Ralf Meister, Landesbischof der Evangelisch-lutherischen Landeskirche Hannovers, in seinem Büro in Hannover. | Foto: Jens Schulze

Nimmt man die Erkenntnisse der „Forum“-Studie ernst, muss die Verantwortungsdiffusion selbst angegangen und genau geprüft werden, wie diese aufgelöst werden kann. Ein katholisches Verständnis zu imaginieren, wonach der Bischof als Kopf entscheidet und deshalb die Verantwortung allein bei ihm liegt, hilft an dieser Stelle aber nicht weiter. Fraglich wäre auch, wie schnell die Kirche dann in der Lage wäre, die nach einem möglichen Meister-Rücktritt freiwerdende Bischofsstelle neu zu besetzen. Beobachtet man die Vakanzen an anderen Stellen innerhalb der Kirche, drängt sich die Befürchtung auf, dass man nicht gerade Schlange steht, um das Ruder in diesen unruhigen Zeiten zu übernehmen. Zu befürchten wäre zudem, dass Leerstellen in der Kirchenleitung eher von den wahren Aufgaben ablenken könnten.

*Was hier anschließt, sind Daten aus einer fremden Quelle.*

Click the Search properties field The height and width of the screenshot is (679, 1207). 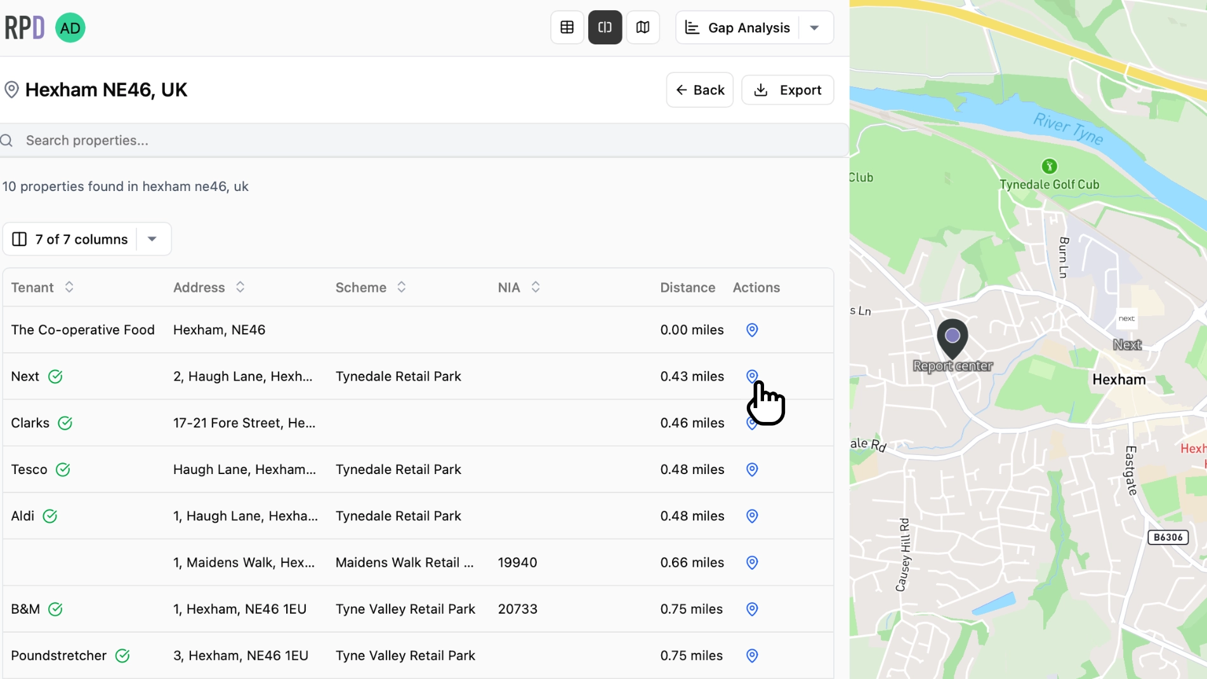[x=254, y=140]
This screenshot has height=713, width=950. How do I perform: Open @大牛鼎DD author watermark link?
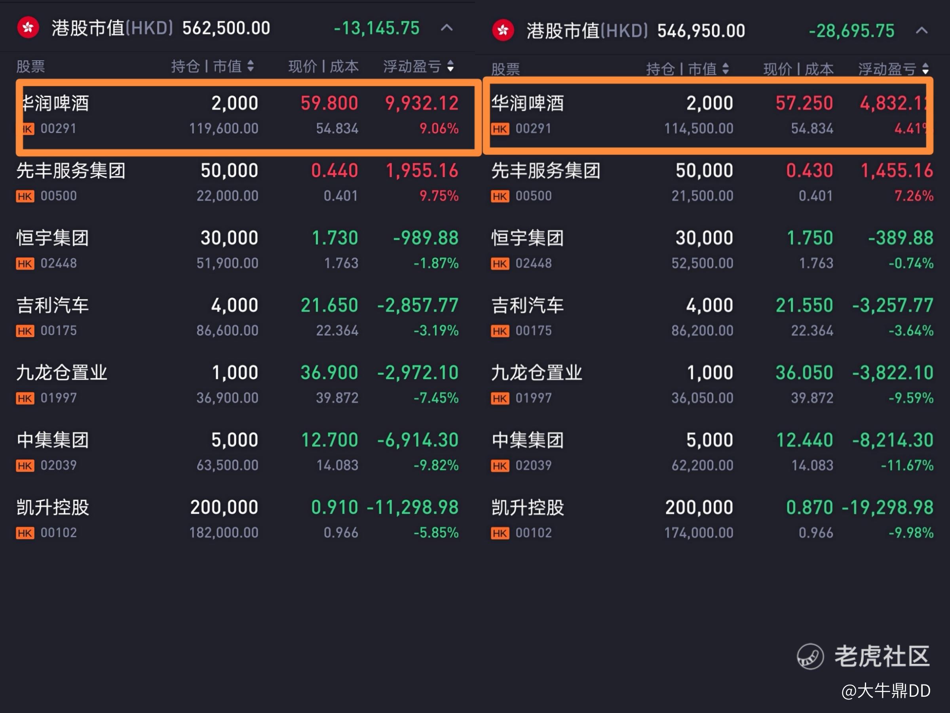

Tatsächliche Veränderungen sind derweil längst im Gange. Schon lange bevor die zweite wichtige Studie, jene zu den Vorfällen in Oesede (Georgsmarienhütte) in den 1970er-Jahren, veröffentlicht wurde, hat die Landeskirche ihre Fachstelle für Fälle von sexualisierter Gewalt personell aufgestockt. Im Nachgang wurde nun eine erneute Erweiterung sowie eine strukturelle Aufwertung durch das Andocken an den Kirchenamtspräsidenten umgesetzt. Weitere Maßnahmen sollen in Abstimmung mit der EKD und der Diakonie folgen. Zudem setzt die Kirchenleitung jetzt auf Kommunikationsräume, in denen die Mitarbeiter und Ehrenamtlichen der Kirche sich über den richtigen Umgang austauschen. Am Freitag wird die Landessynode das Thema in einer bisher nicht dagewesenen Form behandeln. Meister selbst sucht nun endlich den direkten Austausch mit Betroffenen. Diesen hat er bislang systematisch gemieden. Es kann ihm aber wohl getrost geglaubt werden, dass er dies nicht zum eigenen Schutz getan hat. Vielmehr hielt man es in der Kirche lange Zeit insgesamt für eine auch im Sinne der Betroffenen gute Strategie, diese nicht mit dem hochrangigen Repräsentanten ebenjener Institution zu konfrontieren, in deren Schatten sie einst Missbrauch erfahren haben. Dass man mit dieser Einschätzung falsch gelegen hat und zumindest manche Betroffenen selbst etwas ganz anderes wollen, ist eine wichtige, wenn auch späte Erkenntnis.

All diese Maßnahmen werden eines jedoch nie erreichen: dass die Taten ungeschehen werden, dass die Betroffenen ihr Leid also nie erfahren haben. Auch ein Rücktritt könnte daran nichts ändern.